An analysis of the amount, $1,267,230.53, given by and through Wellesley women between June, 1913, and June, 1915, shows four gifts of fifty thousand dollars and over, all of which came through Wellesley women, thirty gifts of from two thousand dollars to twenty-five thousand dollars, three quarters of which came from Wellesley women, and many gifts of less than two thousand dollars, "only a negligible quantity of which came from any one but alumnae and former students."

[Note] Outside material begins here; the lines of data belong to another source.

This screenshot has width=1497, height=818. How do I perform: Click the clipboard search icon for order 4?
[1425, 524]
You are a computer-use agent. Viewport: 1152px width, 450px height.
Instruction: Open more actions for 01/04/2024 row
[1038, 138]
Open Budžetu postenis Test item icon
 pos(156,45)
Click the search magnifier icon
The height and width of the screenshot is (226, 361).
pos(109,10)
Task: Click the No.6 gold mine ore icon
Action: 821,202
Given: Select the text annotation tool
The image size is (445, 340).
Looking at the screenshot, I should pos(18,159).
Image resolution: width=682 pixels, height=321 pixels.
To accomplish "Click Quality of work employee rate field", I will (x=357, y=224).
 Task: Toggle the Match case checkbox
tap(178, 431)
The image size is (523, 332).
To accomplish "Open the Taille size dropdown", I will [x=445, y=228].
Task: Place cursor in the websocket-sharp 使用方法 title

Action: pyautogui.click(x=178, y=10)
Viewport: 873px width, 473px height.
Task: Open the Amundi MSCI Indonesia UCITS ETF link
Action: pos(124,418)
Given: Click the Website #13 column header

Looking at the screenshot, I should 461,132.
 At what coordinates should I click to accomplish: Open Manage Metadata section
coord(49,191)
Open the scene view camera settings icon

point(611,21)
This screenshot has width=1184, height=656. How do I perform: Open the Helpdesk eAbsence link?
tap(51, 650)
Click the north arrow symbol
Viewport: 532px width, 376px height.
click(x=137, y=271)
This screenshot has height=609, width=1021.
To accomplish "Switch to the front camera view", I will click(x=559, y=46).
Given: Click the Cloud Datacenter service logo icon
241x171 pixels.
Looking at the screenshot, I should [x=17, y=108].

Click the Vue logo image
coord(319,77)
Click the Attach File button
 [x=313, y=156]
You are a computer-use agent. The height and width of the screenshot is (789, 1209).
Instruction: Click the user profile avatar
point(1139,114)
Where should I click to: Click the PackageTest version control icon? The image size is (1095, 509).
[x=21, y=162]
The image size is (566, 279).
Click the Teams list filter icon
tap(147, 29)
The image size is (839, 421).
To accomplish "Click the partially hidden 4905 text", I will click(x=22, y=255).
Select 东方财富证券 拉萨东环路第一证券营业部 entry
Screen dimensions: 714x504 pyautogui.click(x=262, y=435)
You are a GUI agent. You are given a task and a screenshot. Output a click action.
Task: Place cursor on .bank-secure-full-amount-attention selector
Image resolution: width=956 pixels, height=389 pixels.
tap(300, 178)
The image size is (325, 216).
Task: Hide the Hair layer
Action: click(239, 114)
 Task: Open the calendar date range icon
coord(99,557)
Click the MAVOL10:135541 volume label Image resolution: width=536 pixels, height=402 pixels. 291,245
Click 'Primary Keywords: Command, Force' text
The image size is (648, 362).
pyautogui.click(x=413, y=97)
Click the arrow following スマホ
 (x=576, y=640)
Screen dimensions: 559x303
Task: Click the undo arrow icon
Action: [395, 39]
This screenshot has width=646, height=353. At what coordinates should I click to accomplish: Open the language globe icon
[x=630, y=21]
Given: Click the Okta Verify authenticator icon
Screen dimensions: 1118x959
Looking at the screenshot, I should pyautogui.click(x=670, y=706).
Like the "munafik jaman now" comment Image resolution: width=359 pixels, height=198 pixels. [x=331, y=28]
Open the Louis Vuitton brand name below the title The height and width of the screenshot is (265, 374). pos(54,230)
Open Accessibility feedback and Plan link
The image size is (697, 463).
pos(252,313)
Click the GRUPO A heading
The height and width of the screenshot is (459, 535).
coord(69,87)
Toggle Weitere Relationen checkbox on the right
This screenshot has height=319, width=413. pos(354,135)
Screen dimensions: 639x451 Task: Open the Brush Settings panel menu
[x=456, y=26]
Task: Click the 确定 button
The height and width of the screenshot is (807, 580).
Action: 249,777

Throughout the nine months of the campaign, the Alumnae Committee and the trustees were working in close touch with each other. Doctor George Herbert Palmer, Professor Emeritus of Philosophy at Harvard, was the chairman of the committee from the trustees, and he describes himself as chaperoned by alumnae at every point of the tour which he so successfully undertook in order to interview possible contributors. To him, to Bishop Lawrence, the President of the Board of Trustees, and to Mr. Lewis Kennedy Morse, the treasurer, the college owes a debt of gratitude which it can never repay. No knight of old ever succored distressed damsel more valiantly, more selflessly, than these three twentieth-century gentlemen succored and served the beggar maid, Wellesley, in the cause of higher education. Through the activities of the trustees were secured the provisional gifts of seven hundred and fifty thousand dollars from the Rockefeller Foundation, and two hundred thousand dollars from the General Education Board, Mr. Andrew Carnegie's $95,446.27, to be applied to the extension of the library, and gifts from Mrs. Russell Sage, Mrs. David P. Kimball, and many others. Mrs. Lilian Horsford Farlow, a trustee, and the daughter of Prof. Eben N. Horsford, to whom Wellesley is already deeply indebted, gave ten thousand dollars toward the Fire Fund; and through Mrs. Louise McCoy North, trustee and alumna, an unknown benefactor has given the new building which stands on the hill above the lake. Because of the modesty of donors, it has been impossible to make public a complete list of the gifts.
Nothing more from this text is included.